All this demonstrates exactly why we want Trump to subject himself to Congress' directives in the first place. The key point to understand here is that Congress did delegate the president some powers over trade, but it circumscribed those powers. The IEEPA gave the president some authorities to act on economic emergencies. But Trump acted outside those authorities. As the ruling puts it, the statute 'only' allows Trump to 'deal with an unusual and extraordinary threat,' but 'not' for 'any other purpose,' and Trump's tariffs 'do not meet that condition.' They do not address an 'unusual and extraordinary threat' at all.
In his rant, Trump explicitly equates these lawful limits imposed on his powers by Congress—and upheld by judges—with the total destruction of presidential authority. Letting this ruling stand, he rages, would 'completely destroy Presidential Power.' In other words, preserving presidential power by definition means not accepting such lawful limits on it.
'Congress did not intend to set up a trade dictator where all tariff rates can be changed on a whim by simply declaring a national emergency,' Dartmouth professor Douglas Irwin, the author of many books about trade, told me.

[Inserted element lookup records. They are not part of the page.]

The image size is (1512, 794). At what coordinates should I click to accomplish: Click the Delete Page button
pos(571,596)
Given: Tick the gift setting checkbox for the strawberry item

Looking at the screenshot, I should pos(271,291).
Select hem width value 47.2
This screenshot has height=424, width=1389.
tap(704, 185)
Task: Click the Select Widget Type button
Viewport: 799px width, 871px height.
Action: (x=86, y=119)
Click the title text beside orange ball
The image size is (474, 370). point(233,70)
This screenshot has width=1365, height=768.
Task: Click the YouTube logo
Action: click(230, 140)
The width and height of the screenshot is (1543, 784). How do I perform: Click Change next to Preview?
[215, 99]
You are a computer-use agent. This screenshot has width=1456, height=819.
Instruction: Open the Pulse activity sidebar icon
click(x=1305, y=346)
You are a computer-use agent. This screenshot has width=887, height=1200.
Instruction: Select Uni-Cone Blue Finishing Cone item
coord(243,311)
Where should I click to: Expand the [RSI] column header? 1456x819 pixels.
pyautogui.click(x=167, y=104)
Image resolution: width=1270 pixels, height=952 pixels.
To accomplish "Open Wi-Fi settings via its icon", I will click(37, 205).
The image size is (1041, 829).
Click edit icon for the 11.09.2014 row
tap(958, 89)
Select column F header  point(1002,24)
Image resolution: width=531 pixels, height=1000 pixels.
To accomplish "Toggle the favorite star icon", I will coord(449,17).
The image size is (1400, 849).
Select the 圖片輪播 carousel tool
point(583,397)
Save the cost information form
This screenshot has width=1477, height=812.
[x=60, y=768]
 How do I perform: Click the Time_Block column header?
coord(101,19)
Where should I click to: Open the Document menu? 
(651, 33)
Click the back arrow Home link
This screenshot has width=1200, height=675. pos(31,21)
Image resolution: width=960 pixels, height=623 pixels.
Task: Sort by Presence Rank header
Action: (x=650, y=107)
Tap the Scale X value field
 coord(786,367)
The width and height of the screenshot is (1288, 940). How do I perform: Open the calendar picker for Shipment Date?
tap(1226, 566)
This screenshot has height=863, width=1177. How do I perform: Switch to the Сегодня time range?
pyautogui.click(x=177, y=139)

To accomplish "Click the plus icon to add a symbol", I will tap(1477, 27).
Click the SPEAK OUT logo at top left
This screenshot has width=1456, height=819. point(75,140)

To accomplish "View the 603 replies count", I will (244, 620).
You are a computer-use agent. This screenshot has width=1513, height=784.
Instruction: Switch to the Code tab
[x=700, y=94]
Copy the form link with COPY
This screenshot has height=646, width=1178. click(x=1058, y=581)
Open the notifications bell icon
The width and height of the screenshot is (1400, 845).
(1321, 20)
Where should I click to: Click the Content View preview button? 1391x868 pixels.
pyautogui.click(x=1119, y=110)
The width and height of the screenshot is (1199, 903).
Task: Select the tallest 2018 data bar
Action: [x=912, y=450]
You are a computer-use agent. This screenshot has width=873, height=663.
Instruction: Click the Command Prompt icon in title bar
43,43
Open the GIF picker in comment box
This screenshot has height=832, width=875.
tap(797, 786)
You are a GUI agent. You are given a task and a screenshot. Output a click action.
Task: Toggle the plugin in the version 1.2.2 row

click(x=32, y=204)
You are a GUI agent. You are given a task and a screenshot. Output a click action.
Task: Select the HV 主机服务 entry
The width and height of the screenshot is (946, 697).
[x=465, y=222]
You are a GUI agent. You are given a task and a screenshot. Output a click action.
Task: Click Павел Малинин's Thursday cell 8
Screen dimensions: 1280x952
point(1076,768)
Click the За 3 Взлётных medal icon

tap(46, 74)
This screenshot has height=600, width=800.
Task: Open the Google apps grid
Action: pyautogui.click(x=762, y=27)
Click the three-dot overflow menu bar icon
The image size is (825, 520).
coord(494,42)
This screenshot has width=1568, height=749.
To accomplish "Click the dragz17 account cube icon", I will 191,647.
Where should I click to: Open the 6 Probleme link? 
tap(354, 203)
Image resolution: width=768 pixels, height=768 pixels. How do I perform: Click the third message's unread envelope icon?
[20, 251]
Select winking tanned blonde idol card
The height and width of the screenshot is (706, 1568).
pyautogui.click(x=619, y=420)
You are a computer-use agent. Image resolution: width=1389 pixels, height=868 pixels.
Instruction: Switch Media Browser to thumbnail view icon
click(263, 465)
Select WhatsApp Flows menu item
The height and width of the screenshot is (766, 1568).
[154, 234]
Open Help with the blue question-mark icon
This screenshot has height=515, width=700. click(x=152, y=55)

The broader aim here is obvious, and even Trump-appointed judges are taking note of it. There's the current ruling on tariffs joined by a Trump appointee. And another federal judge picked by Trump recently blocked his deportations under the 1798 Alien Enemies Act by sharply contesting his claim that we're under 'invasion' by a hostile foreign power, as the statute requires. This ruling said that letting Trump 'unilaterally define' when an invasion is underway simply by decree—without regard to facts—thus justifying suspension of due process would 'remove all limitations' to Trump's authority.
To which top Trump adviser Stephen Miller in effect replied: You're damn right. That's exactly what we want:
You see, Trump can suspend habeus corpus if we're under invasion, which he can simply make true by decree. Judges should 'do the right thing' by affirmatively ratifying that power, or be warned: Trump just might assume it for himself.
What's really at issue here is whether Trump can simply pull 'emergencies' out of his rear to assume dictatorial powers for himself. The court is saying, No, you can't. Trump's rant basically says: Yes, I can.
The real reason Trump and his minions are raging at the courts is that they want that latter proposition to be the controlling one—which, not incidentally, would make great strides toward making his power to tyrannize over us quasi-absolute. That is their project, and they're not even hiding it anymore. The only question at this point is whether they succeed—or whether we stop them.